(Saved data entries)
[Start of Attachment]
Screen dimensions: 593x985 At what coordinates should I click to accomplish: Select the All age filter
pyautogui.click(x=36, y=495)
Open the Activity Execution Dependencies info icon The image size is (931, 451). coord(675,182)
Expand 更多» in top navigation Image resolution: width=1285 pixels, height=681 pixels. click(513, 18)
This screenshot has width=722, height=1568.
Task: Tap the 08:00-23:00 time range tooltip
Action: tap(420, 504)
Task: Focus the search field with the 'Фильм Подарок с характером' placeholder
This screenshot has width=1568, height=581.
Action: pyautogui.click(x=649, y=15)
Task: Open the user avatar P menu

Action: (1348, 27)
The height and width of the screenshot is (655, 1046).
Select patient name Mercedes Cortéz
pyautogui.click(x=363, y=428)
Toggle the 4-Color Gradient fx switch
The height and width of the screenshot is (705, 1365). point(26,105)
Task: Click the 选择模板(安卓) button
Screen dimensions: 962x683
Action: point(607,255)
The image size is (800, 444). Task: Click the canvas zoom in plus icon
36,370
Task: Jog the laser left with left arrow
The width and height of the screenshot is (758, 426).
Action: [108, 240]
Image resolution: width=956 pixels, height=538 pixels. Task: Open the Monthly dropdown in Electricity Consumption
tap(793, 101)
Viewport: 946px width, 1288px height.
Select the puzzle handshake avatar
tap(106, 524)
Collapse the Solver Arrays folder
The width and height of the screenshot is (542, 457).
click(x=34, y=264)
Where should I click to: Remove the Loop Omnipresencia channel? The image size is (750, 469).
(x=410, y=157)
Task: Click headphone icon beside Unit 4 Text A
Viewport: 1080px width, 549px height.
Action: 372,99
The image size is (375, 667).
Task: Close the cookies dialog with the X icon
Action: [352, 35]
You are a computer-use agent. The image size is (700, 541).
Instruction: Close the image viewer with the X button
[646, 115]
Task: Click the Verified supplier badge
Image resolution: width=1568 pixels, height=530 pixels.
[End of Attachment]
§ Problem to solve:
Please restate only the opening stretch of the records above: every line from the first through the one containing "Task: Jog the laser left with left arrow", exactly as written.

§ Written answer:
Screen dimensions: 593x985 At what coordinates should I click to accomplish: Select the All age filter
pyautogui.click(x=36, y=495)
Open the Activity Execution Dependencies info icon The image size is (931, 451). coord(675,182)
Expand 更多» in top navigation Image resolution: width=1285 pixels, height=681 pixels. click(513, 18)
This screenshot has width=722, height=1568.
Task: Tap the 08:00-23:00 time range tooltip
Action: tap(420, 504)
Task: Focus the search field with the 'Фильм Подарок с характером' placeholder
This screenshot has width=1568, height=581.
Action: pyautogui.click(x=649, y=15)
Task: Open the user avatar P menu

Action: (1348, 27)
The height and width of the screenshot is (655, 1046).
Select patient name Mercedes Cortéz
pyautogui.click(x=363, y=428)
Toggle the 4-Color Gradient fx switch
The height and width of the screenshot is (705, 1365). point(26,105)
Task: Click the 选择模板(安卓) button
Screen dimensions: 962x683
Action: point(607,255)
The image size is (800, 444). Task: Click the canvas zoom in plus icon
36,370
Task: Jog the laser left with left arrow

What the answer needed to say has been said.